Molto rumore per nulla. I soliti slogan, le solite canzoni. Le solite frangette blu fuori moda e i soliti gonnelloni in tartan. Qualche giorno fa, alcune ragazze hanno raggiunto lo stand di Passaggio al bosco e, indicando uno degli ultimi libri pubblicati - Charlie Kirk. La fede, il coraggio e la famiglia, scritto da Gabriele Caramelli - hanno chiesto all’editore: «Ma tu la pensi davvero come lui?». La risposta, che non si sente, avrebbe dovuto essere «no». Perché la destra italiana è molto diversa da quella americana. Eppure, nonostante le differenze, quella casa editrice «nazista» ha deciso di raccontare un personaggio così diverso da sé. Le due ragazze antifasciste avrebbero dovuto sfogliare il libriccino, almeno fino a pagina 14, dove avrebbero potuto leggere queste parole: «Oggi, invece, il suo compito (del volume, ndr) è quello di illustrare l’importanza del dialogo anche tra poli opposti, perché come diceva Charlie: “Quando le persone smettono di parlare, accadono cose brutte”». Che è proprio quello che è successo a lui.
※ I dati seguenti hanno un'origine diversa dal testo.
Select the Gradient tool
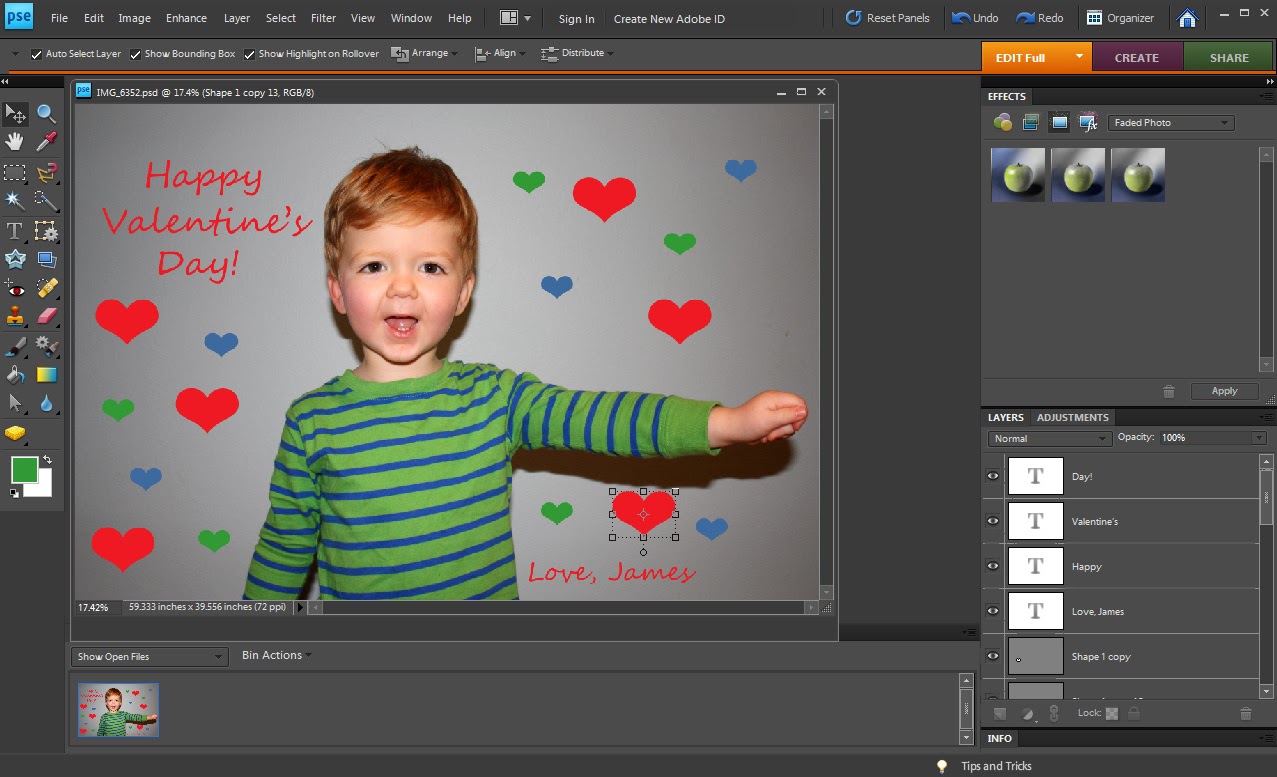(46, 374)
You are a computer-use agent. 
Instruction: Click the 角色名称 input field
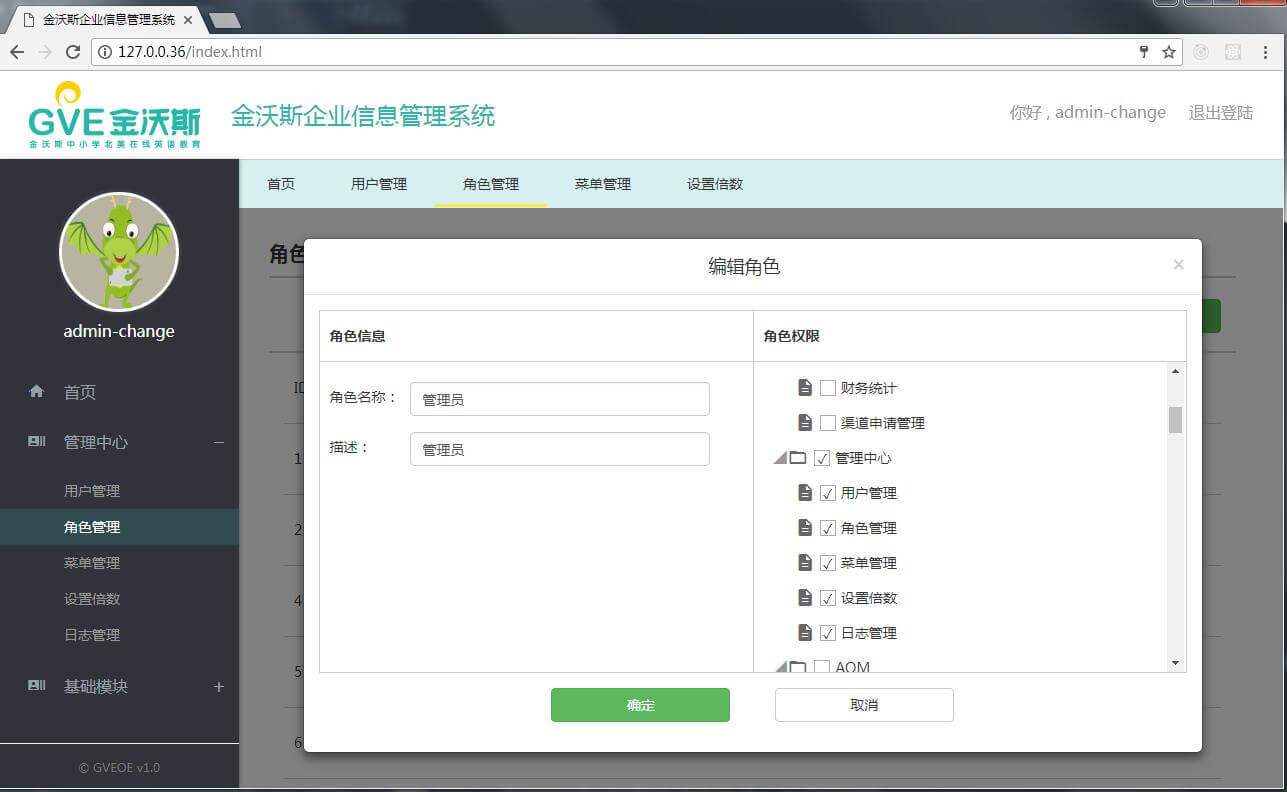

E che tanti vorrebbero replicare ancora oggi, come si vede nelle tante dimostrazioni di intolleranza nei confronti di chi viene bollato con l’etichetta «fascista». E così ci troviamo di fronte a un paradosso in cui Marco Scatarzi, l’editore di destra, dice «stiamo continuando a fare il nostro lavoro in piena libertà. Ognuno è libero di criticare, noi continuiamo a svolgere il nostro lavoro» mentre gli altri vorrebbero imporre la censura. «Ciò che pubblichiamo» - prosegue l’editore - «è anche qui esposto, grazie a tutti. Noi rispondiamo col sorriso, siamo una casa editrice con tantissimi autori, tantissimi collaboratori delle più svariate esperienze e facciamo cultura».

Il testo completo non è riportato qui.